(EXTRACTED INFORMATION begins)

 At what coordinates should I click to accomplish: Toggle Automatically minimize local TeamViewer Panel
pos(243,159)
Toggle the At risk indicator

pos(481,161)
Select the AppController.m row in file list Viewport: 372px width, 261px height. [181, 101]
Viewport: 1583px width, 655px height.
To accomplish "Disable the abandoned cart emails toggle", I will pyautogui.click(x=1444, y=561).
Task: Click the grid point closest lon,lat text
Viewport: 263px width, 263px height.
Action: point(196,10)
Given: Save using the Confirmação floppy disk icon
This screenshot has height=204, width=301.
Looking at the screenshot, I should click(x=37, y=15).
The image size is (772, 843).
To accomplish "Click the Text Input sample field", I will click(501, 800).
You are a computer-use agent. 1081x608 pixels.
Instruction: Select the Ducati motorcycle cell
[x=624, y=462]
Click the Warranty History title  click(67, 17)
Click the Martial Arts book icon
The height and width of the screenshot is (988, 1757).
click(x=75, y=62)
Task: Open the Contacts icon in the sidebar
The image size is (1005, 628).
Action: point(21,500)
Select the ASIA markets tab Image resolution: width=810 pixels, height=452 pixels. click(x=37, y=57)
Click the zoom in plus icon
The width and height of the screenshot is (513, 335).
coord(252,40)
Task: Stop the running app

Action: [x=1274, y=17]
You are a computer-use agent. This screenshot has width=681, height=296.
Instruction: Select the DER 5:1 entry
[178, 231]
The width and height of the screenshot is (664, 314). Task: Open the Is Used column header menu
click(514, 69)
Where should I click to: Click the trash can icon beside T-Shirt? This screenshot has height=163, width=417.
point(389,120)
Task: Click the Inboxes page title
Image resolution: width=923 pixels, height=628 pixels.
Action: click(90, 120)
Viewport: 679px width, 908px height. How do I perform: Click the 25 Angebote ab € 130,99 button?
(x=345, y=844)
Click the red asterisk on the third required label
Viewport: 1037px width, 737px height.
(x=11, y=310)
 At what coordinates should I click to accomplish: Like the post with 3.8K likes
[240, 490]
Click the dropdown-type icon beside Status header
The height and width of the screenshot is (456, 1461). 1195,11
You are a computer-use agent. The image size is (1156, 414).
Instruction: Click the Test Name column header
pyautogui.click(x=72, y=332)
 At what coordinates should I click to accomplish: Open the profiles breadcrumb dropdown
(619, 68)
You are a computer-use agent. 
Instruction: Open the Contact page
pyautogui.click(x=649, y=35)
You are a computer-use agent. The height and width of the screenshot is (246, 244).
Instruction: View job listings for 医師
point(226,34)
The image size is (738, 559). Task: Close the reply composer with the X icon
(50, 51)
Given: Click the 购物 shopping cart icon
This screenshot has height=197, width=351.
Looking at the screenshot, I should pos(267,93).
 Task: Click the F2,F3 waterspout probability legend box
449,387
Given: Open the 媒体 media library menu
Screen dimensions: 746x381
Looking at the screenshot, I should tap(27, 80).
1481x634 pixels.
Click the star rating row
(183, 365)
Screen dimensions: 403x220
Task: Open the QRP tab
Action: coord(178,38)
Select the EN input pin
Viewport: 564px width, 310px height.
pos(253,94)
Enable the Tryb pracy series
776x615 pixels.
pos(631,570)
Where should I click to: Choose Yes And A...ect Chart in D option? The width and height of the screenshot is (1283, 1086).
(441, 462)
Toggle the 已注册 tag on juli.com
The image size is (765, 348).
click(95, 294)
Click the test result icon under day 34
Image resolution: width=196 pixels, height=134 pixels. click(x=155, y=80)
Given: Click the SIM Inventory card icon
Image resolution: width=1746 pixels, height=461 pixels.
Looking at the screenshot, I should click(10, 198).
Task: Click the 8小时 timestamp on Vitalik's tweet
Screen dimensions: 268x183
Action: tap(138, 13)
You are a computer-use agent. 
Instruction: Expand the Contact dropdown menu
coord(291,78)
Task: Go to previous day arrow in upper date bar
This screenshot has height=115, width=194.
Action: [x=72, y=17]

(EXTRACTED INFORMATION ends)

◆ YOUR GOAL
If the word "cart" appears in a line above, copy that line.

◆ RESPONSE TO THE EXERCISE
To accomplish "Disable the abandoned cart emails toggle", I will pyautogui.click(x=1444, y=561).
Given: Click the 购物 shopping cart icon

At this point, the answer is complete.